YOUR INSTRUCTIONS = Rewrite the records from the line with "Open Tổng tiền hóa đơn tính trên dropdown" to the line with "Looking at the screenshot, I should [x=172, y=216].", replacing "button" with "control" and changing nothing else.
• • • •
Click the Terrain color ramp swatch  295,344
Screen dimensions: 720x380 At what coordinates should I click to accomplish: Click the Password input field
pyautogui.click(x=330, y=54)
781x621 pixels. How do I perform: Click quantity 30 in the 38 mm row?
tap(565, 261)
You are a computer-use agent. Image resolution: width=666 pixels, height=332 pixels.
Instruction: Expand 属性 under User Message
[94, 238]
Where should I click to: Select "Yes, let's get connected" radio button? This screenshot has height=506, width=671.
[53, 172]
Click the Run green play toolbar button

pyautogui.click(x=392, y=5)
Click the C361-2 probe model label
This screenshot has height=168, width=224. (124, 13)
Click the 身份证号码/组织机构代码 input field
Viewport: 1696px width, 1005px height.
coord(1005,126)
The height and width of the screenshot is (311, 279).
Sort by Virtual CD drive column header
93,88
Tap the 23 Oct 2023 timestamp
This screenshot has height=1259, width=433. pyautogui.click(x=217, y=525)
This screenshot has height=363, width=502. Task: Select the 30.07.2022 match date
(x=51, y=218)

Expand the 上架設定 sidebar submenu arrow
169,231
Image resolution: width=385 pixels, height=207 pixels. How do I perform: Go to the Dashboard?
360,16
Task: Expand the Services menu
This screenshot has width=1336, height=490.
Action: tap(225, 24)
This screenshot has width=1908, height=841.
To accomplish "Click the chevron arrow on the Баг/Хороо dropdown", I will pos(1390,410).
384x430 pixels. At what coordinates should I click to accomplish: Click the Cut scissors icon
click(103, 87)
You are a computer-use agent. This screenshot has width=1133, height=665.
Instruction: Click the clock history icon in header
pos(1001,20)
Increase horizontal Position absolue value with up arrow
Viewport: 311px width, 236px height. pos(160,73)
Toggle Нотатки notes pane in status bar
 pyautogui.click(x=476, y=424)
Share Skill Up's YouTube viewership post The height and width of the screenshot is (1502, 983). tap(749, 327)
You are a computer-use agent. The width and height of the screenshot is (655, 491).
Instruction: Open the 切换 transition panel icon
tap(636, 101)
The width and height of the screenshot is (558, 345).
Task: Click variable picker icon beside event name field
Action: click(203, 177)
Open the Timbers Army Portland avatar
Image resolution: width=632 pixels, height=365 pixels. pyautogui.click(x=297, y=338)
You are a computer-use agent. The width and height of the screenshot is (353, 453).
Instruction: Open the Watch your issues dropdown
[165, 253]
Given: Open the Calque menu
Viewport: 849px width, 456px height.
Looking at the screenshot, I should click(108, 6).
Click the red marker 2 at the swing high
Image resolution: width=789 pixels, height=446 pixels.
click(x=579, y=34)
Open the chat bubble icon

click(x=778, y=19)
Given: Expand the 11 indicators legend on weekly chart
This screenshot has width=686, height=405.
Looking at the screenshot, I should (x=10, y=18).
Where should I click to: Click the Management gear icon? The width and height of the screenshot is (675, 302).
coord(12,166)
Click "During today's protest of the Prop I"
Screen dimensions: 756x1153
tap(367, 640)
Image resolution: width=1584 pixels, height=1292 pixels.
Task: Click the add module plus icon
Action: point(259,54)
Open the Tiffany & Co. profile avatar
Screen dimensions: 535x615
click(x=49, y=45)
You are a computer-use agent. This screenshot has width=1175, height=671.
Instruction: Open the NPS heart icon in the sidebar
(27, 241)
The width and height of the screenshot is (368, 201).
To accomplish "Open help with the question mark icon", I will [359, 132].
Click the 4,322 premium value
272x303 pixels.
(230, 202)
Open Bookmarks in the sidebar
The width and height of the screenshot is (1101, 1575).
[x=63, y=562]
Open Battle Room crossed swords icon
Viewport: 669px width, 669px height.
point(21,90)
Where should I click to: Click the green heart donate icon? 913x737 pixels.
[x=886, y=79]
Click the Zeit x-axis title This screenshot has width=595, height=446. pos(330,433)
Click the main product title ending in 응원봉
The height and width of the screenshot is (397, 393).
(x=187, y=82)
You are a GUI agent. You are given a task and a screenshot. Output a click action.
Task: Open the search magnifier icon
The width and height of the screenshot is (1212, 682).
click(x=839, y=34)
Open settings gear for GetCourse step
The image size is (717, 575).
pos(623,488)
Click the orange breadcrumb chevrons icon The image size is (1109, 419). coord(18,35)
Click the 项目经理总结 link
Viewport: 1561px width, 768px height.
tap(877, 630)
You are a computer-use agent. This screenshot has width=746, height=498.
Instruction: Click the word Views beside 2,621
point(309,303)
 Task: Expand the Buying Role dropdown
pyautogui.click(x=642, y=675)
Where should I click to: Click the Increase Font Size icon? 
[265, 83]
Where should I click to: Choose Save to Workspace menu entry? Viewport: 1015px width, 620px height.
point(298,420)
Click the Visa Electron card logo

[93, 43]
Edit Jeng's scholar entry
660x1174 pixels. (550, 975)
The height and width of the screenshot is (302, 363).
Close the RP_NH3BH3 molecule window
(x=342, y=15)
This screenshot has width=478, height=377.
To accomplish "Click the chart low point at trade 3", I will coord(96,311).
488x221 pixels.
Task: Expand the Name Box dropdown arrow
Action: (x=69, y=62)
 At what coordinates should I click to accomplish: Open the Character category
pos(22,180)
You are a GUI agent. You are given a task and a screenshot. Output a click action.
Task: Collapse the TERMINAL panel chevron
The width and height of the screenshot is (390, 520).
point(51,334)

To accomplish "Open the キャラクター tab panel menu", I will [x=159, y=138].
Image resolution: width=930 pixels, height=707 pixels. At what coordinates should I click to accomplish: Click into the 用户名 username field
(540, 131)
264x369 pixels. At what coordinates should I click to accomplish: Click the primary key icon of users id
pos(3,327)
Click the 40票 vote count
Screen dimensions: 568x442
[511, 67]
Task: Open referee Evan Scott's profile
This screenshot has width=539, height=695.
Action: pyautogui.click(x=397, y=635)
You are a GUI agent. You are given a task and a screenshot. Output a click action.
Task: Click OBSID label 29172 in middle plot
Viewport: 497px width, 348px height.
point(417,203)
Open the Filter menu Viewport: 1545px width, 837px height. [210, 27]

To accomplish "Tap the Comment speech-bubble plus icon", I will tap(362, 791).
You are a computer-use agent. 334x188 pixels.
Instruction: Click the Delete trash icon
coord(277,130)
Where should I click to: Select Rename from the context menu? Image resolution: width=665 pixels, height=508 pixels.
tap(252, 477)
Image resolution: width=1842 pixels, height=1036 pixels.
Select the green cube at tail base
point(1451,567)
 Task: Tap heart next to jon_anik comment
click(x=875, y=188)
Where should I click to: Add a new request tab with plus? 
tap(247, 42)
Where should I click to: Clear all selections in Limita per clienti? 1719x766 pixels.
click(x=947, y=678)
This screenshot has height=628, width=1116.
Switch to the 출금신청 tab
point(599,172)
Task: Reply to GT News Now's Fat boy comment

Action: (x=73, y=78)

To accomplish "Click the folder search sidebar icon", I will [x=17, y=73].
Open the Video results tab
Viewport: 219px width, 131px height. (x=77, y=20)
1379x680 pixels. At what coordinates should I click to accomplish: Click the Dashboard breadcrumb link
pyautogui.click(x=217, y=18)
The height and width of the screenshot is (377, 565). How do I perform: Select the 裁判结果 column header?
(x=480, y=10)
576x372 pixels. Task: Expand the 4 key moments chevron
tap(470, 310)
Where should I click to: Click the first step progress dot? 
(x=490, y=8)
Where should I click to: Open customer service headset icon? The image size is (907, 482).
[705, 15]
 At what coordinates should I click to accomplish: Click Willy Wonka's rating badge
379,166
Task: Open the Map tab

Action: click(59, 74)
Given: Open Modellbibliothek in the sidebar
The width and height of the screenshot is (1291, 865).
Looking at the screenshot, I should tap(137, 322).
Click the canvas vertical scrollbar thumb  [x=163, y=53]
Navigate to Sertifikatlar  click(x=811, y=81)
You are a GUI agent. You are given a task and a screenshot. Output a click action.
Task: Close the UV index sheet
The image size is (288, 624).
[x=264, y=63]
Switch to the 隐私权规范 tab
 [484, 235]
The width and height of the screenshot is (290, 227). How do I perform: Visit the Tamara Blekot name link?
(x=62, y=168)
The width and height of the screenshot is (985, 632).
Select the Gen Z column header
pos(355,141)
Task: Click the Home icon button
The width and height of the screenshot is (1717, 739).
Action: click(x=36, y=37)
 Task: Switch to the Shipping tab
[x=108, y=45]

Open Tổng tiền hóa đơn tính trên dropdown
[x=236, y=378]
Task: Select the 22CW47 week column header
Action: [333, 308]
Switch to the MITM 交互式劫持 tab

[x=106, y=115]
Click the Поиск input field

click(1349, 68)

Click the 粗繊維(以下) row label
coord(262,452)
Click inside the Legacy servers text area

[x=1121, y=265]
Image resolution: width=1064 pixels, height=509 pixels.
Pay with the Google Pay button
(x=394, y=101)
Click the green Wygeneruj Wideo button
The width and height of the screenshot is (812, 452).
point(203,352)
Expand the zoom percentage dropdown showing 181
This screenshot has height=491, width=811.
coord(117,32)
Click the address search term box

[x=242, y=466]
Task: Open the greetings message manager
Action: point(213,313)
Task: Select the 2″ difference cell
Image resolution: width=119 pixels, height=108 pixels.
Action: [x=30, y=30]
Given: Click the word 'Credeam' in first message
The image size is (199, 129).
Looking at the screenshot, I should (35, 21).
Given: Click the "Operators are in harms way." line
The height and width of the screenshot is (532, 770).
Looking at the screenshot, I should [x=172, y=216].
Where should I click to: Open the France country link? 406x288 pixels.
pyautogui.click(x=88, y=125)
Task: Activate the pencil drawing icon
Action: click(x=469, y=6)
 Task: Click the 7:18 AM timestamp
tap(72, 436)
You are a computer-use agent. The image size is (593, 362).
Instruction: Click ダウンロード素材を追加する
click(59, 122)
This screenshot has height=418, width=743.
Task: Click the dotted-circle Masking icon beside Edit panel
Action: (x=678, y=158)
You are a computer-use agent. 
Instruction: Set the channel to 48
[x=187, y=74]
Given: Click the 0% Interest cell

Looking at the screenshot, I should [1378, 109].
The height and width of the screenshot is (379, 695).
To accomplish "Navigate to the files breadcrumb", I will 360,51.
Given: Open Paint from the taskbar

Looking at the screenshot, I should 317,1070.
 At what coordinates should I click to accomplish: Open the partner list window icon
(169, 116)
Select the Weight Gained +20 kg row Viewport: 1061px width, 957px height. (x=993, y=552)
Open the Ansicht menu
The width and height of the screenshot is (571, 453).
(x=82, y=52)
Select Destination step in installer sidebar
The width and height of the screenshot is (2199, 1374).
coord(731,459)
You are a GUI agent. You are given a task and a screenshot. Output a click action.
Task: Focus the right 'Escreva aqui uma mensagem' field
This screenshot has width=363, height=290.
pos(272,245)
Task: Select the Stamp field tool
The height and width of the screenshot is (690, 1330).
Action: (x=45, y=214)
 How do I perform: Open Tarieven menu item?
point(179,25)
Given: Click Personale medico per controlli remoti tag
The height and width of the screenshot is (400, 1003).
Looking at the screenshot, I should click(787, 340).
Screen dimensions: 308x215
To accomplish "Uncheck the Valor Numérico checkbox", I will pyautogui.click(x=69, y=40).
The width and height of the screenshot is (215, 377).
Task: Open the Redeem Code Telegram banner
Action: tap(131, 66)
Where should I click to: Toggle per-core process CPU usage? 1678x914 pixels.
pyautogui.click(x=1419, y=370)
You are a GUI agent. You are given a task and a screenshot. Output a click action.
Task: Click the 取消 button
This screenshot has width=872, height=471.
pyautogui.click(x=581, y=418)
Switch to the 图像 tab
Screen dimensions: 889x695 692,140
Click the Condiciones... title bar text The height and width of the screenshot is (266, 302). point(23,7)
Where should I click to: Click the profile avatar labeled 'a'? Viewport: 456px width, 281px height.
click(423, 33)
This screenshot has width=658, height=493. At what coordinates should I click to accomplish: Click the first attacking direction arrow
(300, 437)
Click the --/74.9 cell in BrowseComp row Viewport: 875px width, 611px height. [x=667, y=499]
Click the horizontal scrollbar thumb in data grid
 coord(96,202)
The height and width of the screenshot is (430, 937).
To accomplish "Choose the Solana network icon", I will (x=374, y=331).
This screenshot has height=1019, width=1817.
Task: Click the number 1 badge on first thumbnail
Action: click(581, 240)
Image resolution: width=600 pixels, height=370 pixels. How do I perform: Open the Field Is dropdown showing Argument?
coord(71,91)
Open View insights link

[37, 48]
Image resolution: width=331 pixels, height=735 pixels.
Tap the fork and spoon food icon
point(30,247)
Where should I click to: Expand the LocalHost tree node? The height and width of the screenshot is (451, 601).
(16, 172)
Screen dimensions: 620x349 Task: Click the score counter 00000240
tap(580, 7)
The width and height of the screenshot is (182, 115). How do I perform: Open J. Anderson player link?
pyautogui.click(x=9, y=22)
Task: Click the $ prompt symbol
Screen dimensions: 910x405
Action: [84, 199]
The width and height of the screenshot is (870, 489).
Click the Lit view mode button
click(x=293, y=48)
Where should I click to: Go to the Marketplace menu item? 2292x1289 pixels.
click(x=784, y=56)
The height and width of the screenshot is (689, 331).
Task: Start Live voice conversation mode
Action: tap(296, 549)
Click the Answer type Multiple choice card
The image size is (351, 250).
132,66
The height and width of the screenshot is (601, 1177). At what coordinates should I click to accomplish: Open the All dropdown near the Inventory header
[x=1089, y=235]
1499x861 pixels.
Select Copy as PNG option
• • • •
EXPECTED ANSWER =
Open Tổng tiền hóa đơn tính trên dropdown
[x=236, y=378]
Task: Select the 22CW47 week column header
Action: [333, 308]
Switch to the MITM 交互式劫持 tab

[x=106, y=115]
Click the Поиск input field

click(1349, 68)

Click the 粗繊維(以下) row label
coord(262,452)
Click inside the Legacy servers text area

[x=1121, y=265]
Image resolution: width=1064 pixels, height=509 pixels.
Pay with the Google Pay control
(x=394, y=101)
Click the green Wygeneruj Wideo control
The width and height of the screenshot is (812, 452).
point(203,352)
Expand the zoom percentage dropdown showing 181
This screenshot has height=491, width=811.
coord(117,32)
Click the address search term box

[x=242, y=466]
Task: Open the greetings message manager
Action: point(213,313)
Task: Select the 2″ difference cell
Image resolution: width=119 pixels, height=108 pixels.
Action: [x=30, y=30]
Given: Click the word 'Credeam' in first message
The image size is (199, 129).
Looking at the screenshot, I should (35, 21).
Given: Click the "Operators are in harms way." line
The height and width of the screenshot is (532, 770).
Looking at the screenshot, I should [x=172, y=216].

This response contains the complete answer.